Just days after the Panama Papers toppled Iceland’s prime minister, the British premier now faces career-threatening accusations of financial impropriety.
The leak of 11.5 million documents from Panamanian law firm Mossack Fonseca has already implicated a number of world leaders in a web of shady offshore accounting. Among them is British Prime Minister David Cameron, whose late father’s offshore fund — Blairmore Holdings — was exposed by the leak. Cameron said on Thursday that he had owned shares in the trust, after several days of dodging questions about what interests he had in it.
There’s no suggestion Cameron or his father Ian broke the law. He says he sold the shares before he won election in 2010 for around £30,000, and says the profit he made was subject to ordinary U.K. tax rules. As pressure mounted, the Prime Minister said Tuesday that he had “no shares, no offshore trusts, no offshore funds” in an interview.

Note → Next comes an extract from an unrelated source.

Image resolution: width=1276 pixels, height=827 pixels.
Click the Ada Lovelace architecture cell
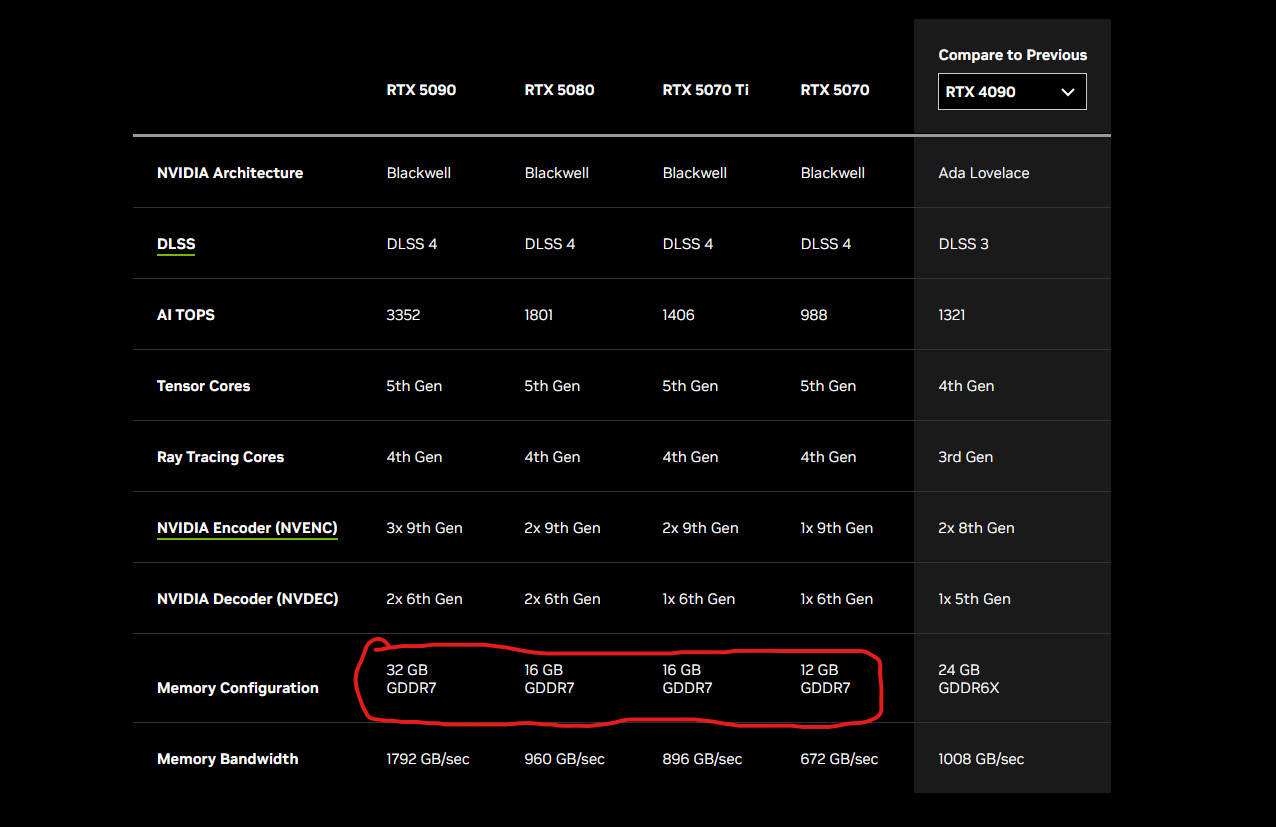pyautogui.click(x=983, y=173)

His office later clarified to say Cameron and his family “do not benefit from any offshore funds.“
In a third statement on Wednesday, Downing Street said “there are no offshore funds/trusts which the prime minister, Mrs Cameron or their children will benefit from in future.” Then finally on Thursday, Cameron admitted what his family’s interests in his late father’s trust had been. The revelation had the power of a confession, coming several days after the news of the trust broke. But the damage is less about what Cameron made from his father’s offshore holdings, than the fact he had once benefited financially from a company seemingly created to avoid British taxes. After all, Cameron had criticized similar schemes on several previous occasions over a number of years. When it emerged in 2012 that comedian Jimmy Carr had invested money in a legal tax shelter, Cameron called it “frankly and morally wrong.”